The second category in the second paragraph is “occupational disease” which causes invalidity and the third, a public-spirited act or risking of life to save another human being. Finally, in the third paragraph comes invalidity due to some other cause. In none of these is any time specifically indicated. It is however to be noted that, in contrast with Article 73 of the Regulations, where benefits are provided for occupational disease or accident, Article 78 requires that the invalidity shall prevent the official from performing his duties. It is therefore to be seen in the context of a period of employment.
Obviously, as Mr Cohen argues, the quality of the act may be the same whenever it occurs. A pre-service act may be even more meritorious than a different act done during service. This however is not the test. The sole question is one of interpretation of the time when the relevant events in order to qualify must occur.

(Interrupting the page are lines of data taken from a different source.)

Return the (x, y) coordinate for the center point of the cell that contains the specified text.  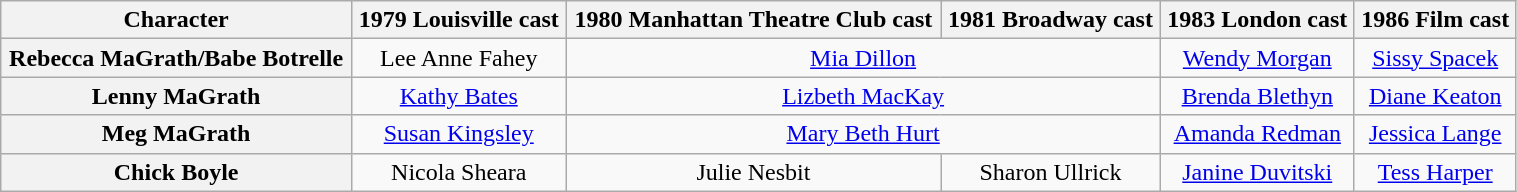
Amanda Redman (1257, 134)
1979 Louisville cast (459, 20)
Wendy Morgan (1257, 58)
Jessica Lange (1435, 134)
Sharon Ullrick (1050, 172)
Tess Harper (1435, 172)
Julie Nesbit (754, 172)
1980 Manhattan Theatre Club cast (754, 20)
Kathy Bates (459, 96)
1983 London cast (1257, 20)
Lenny MaGrath (176, 96)
Diane Keaton (1435, 96)
Character (176, 20)
1981 Broadway cast (1050, 20)
Janine Duvitski (1257, 172)
Chick Boyle (176, 172)
Mia Dillon (863, 58)
Sissy Spacek (1435, 58)
Rebecca MaGrath/Babe Botrelle (176, 58)
Meg MaGrath (176, 134)
Lee Anne Fahey (459, 58)
Mary Beth Hurt (863, 134)
Nicola Sheara (459, 172)
Lizbeth MacKay (863, 96)
Susan Kingsley (459, 134)
Brenda Blethyn (1257, 96)
1986 Film cast (1435, 20)
Return (X, Y) of the center of cell containing provided text 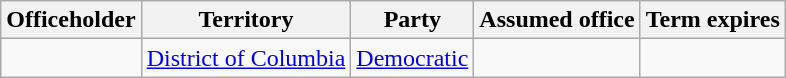
Democratic (412, 58)
Term expires (712, 20)
Territory (246, 20)
Officeholder (71, 20)
Party (412, 20)
District of Columbia (246, 58)
Assumed office (557, 20)
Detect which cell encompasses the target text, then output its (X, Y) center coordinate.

In broad terms, a pension paid to an employee is to compensate for what is done or what happens during service. A retirement pension is for a period of service rendered and is a form of deferred salary. An invalidity pension is paid to compensate for an invalidity arising during service. It seems to me that as a matter of construction the ultimate cause of the invalidity for the purposes of the second paragraph of Article 78, must also occur during the period of service. The cause of the invalidity may be an event or it may be an aggravation of an existing condition. Where an event is specified as giving entitlement to the person, without any indication as to when the event must occur in order to qualify, in my view, the event must occur during the period of service. Thus, if there had simply been a provision in paragraph 2 that the higher pension is payable if the invalidity arises from an accident, without more, I would have construed that as meaning an accident occurring during service. Deterioration of a preexisting condition due to an accident which caused invalidity during service would, in my view, be capable in law of being “some other cause” within paragraph 3 of Article 78, even if the original accident occurred pre-service. In the same way, the public-spirited act, or the risking of life to save another, must in my view, occur during service. Deterioration during service, or a preexisting condition due to a public-spirited act done pre-service, which causes invalidity during service, is again due to “some other cause” and therefore within paragraph 3 of the Article.
I am accordingly of the opinion that since, in the present case, the facts specified, assuming that they constituted public-spirited acts, did not occur during service, they cannot be relied on for the purposes of Article 78 (2). Since no other events during service are relied on, the Invalidity Committee and the Commission came to the only conclusion to which they could come in law.
Accordingly, in my view, the application should be dismissed and each side should bear its own costs.